**YOUR ASSIGNMENT:**
From the data that follows, print exactly the lines starting at the one containing "Posto në Twitter (189, 1179)" and ending at the one containing "Filtro bolsillo (645, 2132)"; include both of them and nothing more.

**THE RECORDS:**
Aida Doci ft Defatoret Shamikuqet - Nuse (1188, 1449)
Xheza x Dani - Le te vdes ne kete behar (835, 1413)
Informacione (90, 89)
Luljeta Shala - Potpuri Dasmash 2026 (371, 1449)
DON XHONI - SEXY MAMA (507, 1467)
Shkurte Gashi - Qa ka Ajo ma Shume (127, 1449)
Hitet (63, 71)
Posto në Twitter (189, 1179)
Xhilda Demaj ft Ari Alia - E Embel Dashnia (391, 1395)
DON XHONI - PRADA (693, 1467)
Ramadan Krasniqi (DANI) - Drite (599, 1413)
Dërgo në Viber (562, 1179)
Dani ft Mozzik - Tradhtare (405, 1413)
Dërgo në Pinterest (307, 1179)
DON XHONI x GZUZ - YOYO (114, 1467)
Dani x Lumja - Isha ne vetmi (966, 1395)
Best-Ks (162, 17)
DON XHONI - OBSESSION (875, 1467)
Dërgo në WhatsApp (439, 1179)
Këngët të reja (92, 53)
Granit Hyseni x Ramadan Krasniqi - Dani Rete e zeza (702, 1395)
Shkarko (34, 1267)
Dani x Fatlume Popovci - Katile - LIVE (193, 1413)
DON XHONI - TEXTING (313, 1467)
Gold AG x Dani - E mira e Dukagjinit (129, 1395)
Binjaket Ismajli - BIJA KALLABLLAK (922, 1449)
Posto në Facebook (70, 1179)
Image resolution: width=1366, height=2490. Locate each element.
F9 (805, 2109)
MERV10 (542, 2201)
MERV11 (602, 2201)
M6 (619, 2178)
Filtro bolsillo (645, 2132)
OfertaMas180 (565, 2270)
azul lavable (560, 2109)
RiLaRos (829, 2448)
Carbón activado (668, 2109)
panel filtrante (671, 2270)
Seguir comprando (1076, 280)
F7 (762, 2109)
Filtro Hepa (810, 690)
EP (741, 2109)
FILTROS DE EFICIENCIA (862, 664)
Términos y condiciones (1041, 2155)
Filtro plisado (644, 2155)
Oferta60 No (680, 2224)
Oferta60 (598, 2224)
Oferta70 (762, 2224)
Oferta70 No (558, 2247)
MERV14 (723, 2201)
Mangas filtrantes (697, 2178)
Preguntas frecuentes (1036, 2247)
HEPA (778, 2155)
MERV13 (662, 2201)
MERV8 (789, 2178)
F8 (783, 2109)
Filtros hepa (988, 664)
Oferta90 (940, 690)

**EXERCISE RESPONSE:**
Posto në Twitter (189, 1179)
Xhilda Demaj ft Ari Alia - E Embel Dashnia (391, 1395)
DON XHONI - PRADA (693, 1467)
Ramadan Krasniqi (DANI) - Drite (599, 1413)
Dërgo në Viber (562, 1179)
Dani ft Mozzik - Tradhtare (405, 1413)
Dërgo në Pinterest (307, 1179)
DON XHONI x GZUZ - YOYO (114, 1467)
Dani x Lumja - Isha ne vetmi (966, 1395)
Best-Ks (162, 17)
DON XHONI - OBSESSION (875, 1467)
Dërgo në WhatsApp (439, 1179)
Këngët të reja (92, 53)
Granit Hyseni x Ramadan Krasniqi - Dani Rete e zeza (702, 1395)
Shkarko (34, 1267)
Dani x Fatlume Popovci - Katile - LIVE (193, 1413)
DON XHONI - TEXTING (313, 1467)
Gold AG x Dani - E mira e Dukagjinit (129, 1395)
Binjaket Ismajli - BIJA KALLABLLAK (922, 1449)
Posto në Facebook (70, 1179)
Image resolution: width=1366, height=2490. Locate each element.
F9 (805, 2109)
MERV10 (542, 2201)
MERV11 (602, 2201)
M6 (619, 2178)
Filtro bolsillo (645, 2132)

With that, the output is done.